__Some records__.
(begin)
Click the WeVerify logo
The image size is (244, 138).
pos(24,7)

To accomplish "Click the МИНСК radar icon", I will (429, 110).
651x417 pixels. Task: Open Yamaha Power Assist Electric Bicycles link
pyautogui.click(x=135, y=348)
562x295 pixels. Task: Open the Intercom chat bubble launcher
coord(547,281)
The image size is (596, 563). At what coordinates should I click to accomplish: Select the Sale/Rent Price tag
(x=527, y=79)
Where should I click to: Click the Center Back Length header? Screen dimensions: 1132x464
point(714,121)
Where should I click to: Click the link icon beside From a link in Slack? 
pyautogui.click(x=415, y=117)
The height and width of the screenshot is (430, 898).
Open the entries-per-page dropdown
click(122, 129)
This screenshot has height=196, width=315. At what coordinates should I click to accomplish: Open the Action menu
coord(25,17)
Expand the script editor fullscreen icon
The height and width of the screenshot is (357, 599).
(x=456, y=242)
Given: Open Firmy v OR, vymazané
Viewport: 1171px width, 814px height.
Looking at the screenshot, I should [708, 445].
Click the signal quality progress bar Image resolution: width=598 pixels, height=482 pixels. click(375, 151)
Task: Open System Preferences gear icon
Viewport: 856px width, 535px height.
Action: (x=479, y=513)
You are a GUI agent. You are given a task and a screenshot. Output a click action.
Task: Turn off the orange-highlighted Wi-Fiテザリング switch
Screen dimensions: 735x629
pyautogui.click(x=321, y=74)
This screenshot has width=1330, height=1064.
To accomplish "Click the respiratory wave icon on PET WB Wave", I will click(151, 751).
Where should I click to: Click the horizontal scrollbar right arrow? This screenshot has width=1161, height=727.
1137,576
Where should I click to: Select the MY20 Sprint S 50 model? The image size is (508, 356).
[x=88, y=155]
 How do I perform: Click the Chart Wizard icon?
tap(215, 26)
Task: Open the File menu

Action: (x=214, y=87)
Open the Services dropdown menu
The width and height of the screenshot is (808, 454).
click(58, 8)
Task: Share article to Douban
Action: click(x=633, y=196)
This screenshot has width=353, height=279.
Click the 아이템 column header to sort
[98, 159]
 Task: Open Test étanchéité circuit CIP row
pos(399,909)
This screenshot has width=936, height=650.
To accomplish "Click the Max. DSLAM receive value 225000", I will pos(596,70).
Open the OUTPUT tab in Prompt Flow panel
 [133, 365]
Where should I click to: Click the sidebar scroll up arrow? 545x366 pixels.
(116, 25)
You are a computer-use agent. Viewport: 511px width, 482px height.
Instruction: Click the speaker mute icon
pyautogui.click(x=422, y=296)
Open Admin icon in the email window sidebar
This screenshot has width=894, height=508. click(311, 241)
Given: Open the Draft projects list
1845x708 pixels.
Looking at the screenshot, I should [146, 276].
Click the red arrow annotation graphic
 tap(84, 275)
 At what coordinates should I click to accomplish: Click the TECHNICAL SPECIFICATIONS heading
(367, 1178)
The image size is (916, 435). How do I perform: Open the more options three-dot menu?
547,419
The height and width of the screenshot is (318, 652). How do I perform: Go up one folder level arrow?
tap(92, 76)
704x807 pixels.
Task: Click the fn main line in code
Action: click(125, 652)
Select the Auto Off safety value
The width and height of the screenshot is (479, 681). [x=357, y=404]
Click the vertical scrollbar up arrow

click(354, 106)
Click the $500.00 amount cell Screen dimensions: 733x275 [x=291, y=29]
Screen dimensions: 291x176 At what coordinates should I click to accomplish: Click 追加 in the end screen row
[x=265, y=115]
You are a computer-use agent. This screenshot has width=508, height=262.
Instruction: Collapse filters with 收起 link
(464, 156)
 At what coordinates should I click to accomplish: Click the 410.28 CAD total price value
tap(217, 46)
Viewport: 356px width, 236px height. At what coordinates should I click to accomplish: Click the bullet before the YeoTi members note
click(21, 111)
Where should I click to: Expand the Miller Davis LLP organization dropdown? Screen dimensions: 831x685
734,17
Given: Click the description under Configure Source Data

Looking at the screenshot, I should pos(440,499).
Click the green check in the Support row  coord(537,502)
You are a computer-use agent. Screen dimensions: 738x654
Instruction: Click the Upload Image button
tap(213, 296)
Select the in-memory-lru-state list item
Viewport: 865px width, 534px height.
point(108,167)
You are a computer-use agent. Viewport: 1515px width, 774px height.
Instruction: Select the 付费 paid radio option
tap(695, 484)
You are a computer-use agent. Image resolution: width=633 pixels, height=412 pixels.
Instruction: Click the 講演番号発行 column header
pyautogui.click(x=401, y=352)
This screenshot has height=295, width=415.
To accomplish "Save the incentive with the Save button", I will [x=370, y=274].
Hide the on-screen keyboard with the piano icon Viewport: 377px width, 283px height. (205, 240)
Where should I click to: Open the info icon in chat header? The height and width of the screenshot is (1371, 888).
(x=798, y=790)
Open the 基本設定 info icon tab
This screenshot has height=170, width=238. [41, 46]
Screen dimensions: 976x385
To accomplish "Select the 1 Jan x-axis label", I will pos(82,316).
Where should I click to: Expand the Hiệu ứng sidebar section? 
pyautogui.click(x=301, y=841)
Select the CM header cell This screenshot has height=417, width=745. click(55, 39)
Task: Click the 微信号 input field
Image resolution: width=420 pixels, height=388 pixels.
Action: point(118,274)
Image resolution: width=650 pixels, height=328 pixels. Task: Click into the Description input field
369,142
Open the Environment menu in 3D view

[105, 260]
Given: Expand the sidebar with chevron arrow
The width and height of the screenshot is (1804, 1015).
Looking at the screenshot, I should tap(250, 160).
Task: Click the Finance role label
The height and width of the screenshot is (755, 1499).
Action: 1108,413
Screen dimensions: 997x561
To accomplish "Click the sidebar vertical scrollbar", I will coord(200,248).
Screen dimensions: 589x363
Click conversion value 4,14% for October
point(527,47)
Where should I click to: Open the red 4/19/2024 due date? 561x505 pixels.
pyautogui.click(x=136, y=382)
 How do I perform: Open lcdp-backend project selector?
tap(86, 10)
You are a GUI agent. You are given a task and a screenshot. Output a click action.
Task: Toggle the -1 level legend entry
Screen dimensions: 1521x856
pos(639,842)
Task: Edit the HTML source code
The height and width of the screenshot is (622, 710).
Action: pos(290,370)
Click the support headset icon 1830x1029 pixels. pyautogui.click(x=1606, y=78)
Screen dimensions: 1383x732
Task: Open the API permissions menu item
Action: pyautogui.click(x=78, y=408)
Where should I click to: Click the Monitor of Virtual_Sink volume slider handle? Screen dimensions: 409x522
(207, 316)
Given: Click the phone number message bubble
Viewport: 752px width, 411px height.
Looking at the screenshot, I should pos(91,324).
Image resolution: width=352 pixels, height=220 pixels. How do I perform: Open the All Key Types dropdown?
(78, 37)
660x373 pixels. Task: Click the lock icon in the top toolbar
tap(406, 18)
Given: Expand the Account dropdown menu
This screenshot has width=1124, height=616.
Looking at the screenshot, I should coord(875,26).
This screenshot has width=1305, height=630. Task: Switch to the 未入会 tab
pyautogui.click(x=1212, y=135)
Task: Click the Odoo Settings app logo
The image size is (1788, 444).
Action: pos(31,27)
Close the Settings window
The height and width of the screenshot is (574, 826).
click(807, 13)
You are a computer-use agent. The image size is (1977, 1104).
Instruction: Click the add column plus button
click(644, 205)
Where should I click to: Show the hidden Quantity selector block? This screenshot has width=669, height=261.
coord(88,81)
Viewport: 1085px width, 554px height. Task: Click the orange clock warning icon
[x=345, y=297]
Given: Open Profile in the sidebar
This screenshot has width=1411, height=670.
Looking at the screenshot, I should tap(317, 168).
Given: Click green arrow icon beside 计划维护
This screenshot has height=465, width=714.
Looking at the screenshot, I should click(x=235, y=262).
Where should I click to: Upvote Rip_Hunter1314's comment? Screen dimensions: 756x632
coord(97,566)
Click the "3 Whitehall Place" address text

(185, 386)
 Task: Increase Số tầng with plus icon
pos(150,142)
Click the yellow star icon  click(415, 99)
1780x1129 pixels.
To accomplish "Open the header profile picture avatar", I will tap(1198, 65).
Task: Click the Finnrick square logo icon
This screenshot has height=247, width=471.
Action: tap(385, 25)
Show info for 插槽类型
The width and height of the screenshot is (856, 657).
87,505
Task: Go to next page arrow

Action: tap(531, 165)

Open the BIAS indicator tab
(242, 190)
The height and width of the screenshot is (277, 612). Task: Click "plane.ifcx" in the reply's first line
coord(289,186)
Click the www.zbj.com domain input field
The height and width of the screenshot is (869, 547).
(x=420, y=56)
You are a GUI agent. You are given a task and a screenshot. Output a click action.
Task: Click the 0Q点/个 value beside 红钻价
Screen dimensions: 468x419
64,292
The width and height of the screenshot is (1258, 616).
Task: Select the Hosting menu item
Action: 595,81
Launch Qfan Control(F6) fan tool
(end)
__Short problem__. Reproduce the rows from the first one through the line containing "pyautogui.click(x=415, y=117)", inclusive, substituting "Zendesk" for "Intercom" and leaving everything else unchanged.

__Solution to this problem__.
Click the WeVerify logo
The image size is (244, 138).
pos(24,7)

To accomplish "Click the МИНСК radar icon", I will (429, 110).
651x417 pixels. Task: Open Yamaha Power Assist Electric Bicycles link
pyautogui.click(x=135, y=348)
562x295 pixels. Task: Open the Zendesk chat bubble launcher
coord(547,281)
The image size is (596, 563). At what coordinates should I click to accomplish: Select the Sale/Rent Price tag
(x=527, y=79)
Where should I click to: Click the Center Back Length header? Screen dimensions: 1132x464
point(714,121)
Where should I click to: Click the link icon beside From a link in Slack? 
pyautogui.click(x=415, y=117)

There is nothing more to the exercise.